At its most rampant when De Niro is in view, The King of Comedy peaks by way of the humour expelled. Believing the hype — mainly his own — Rupert exclaims extraordinary fact after extraordinary fact in such a nonchalant manner that we begin to wonder whether or not they’re actually true (“That’s Woody Allen… he’s a friend of mine”). Other amusing sequences include Rupert’s uncanny resilience that sees him consistently refer to strangers by first name as if on a first-name basis — he’s a bit like the annoying drunk seemingly frozen in time and on repeat. Even his attire is so silly that it garners laughter: from the uncoordinated suit and tie to the pristine hair and questionable moustache. Listen out for De Niro’s dynamite “MAM!” too.

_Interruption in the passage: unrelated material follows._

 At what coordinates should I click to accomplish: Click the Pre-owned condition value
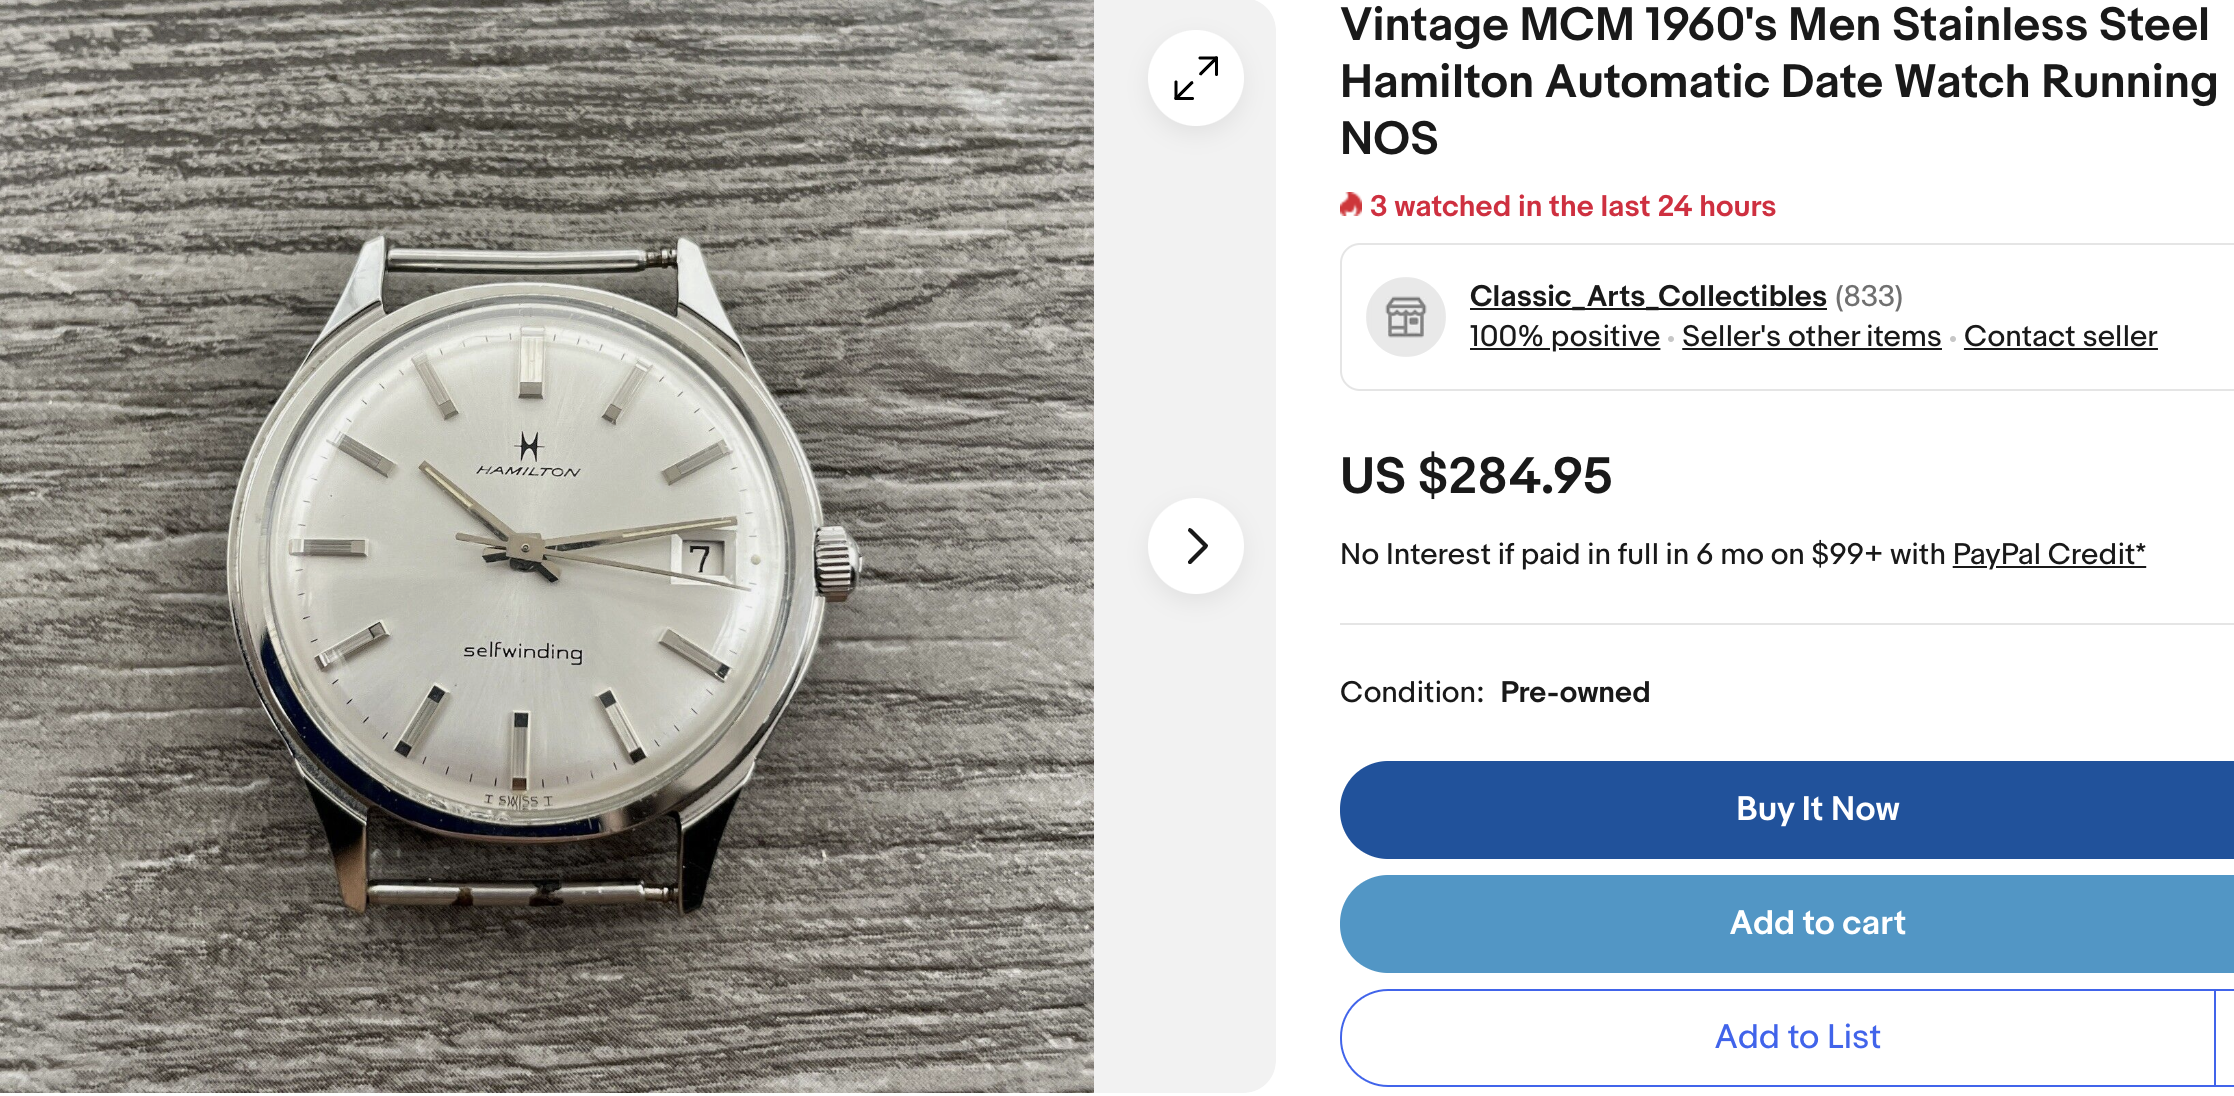1574,692
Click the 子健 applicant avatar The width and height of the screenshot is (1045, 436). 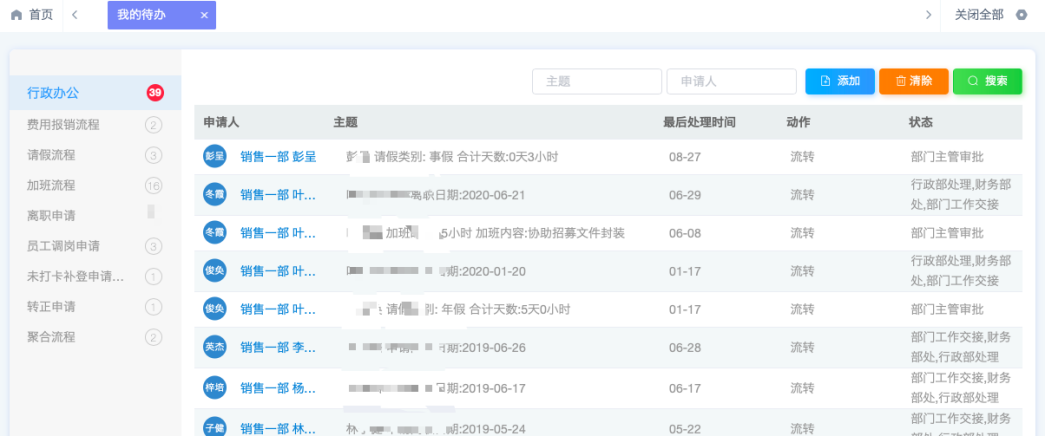214,427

It’s blatantly obvious that Scorsese cares about his characters, particular his lead here whom he treats with affection and injects with more well-roundedness than is custom for such a psychotic individual. This caressing nature is reflected in the film’s overall image, one far from the brutal shades of grey seen in Goodfellas or the not so subtle shades of black and white in The Wolf of Wall Street. Typical of Scorsese, The King of Comedy does arrive in tandem with an inert pizazz, though not the glossy kind seen in the aforementioned outings, but rather an artificial glamour mirroring the inauthentic essence of show business on display. Proceedings rumble as they near the inevitable and dramatic conclusion, which sees an utterly outstanding monologue that tows the line between funny and pained. It’s the golden bow on a succinctly wrapped present.

The other performances range from very good to decent. Jerry Lewis is Jerry Langford, a man devoid of any cheer despite his lofty position in comedy. Ironically, the same spot a lively Rupert vies for. Though he plays the quintessential victim, Lewis’ pinpoint dismissive delivery assists in spinning the traditional roles. We cannot help but side with the guy who is trying his damnedest to etch some semblance of enthusiasm from his successful counterpart. Sandra Bernhard isn’t quite as effective as Rupert’s fellow maniac Masha, though her character suffers from being too one-dimensional, an issue increasingly flagged up in the presence of a well-rounded Rupert. In fairness, the pair display quite the frazzled dynamic when together.

Though it’s not as scoping as many of his other outings, The King of Comedy is definitely one of Martin Scorsese’s best and most intriguing. Spearheaded by Robert De Niro doing his best funny-man-cum-insane impression, the outing spawns diatribes of electricity and opts to stand out from the crowd of convention. “Better to be king for a night than schmuck for a lifetime.”

The King of Comedy - De Niro

Images credit: IMP AwardsThe Guardian

Images copyright (©): 20th Century Fox

Author: Adam (Consumed by Film)

I'll be at the cinema if you need me.

10 thoughts on “The King of Comedy (1983)”

  1. Great review man! Definitely ranks amongst both Scorsese and De Niro’s finest work. I think comedy is a genre that Scorsese should perhaps explore more – there were elements of it present in Wolf of Wall Street and they worked really well, but this is proof he can create combine laughs with compelling characters and dark overtones. Nice read buddy – good job!

  2. Great work Adam. Very happy to hear that you enjoyed it and its great to see you give it top marks. Most definitely one of Scorsese’s underrated classics and DeNiro is simply marvellous.